Until last Sunday, it had been almost two years since I had run a race shorter than a 10-miler. After a less-than-stellar experience at an overly crowded 5K, I swore off short races, chalking them up to being a waste of time and money and quite frankly kind of like amateur hour.
I will fully admit, I turned into a little bit of a running diva snob after that race.
I was frustrated and annoyed at my experience, and figured, if I wanted to run short distances, I could do it on my own time for free.
In my mind, it just wasn’t worth it to shell out money to participate in an event that I knew I could finish without a problem.
But the 5K I ran this weekend changed my mind.
Running short races isn’t pointless. In fact, it can be fun. And if you want, short races can be challenging.
You might have noticed in my list of potential races for the fall, I included several short races, instead of my usual handful of half marathons.
That 5K kind of lit a fire under my butt to get back in the racing game, but not to burn myself out with long distances all the time. I love distance running. I love training for long races. But after several years of training for nothing but marathons and half marathons, my mind and body are craving some running variety.
Shorter races are less stressful. I know I could wake up tomorrow and run a 10K if I wanted. Sure it might not be very fast, but I could do it.
Starting with that baseline gives me more flexibility in a training plan.

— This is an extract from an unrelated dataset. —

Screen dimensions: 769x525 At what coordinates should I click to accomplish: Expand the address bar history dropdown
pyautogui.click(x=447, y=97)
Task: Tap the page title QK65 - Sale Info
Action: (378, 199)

I don’t have to just focus on building mileage and I don’t have to have a panic attack if I skip a run or need to shuffle things in my schedule.
I’m excited to spend some time focusing on shorter distances this fall to see if I can set some new PRs. It’s been ages since I’ve taken a legitimate crack at my 5K or 10K PR and I think I could probably see some big improvements in my times.
I’m also hoping that mixing in some shorter races will help me achieve my goal of having a better running/life balance.
The 5K this weekend was a nice reminder that running shorter races isn’t pointless. There’s more to racing than just distance running and crossing a finish line is fun whether you’ve run 3.1 miles or 26.2.
It’s a shame I let one bad experience with a 5K sour me on shorter distances for such a long time. I guess I just needed one positive experience to change my perception.
Has a bad race experience ever turned you off from running a certain distance or a certain race?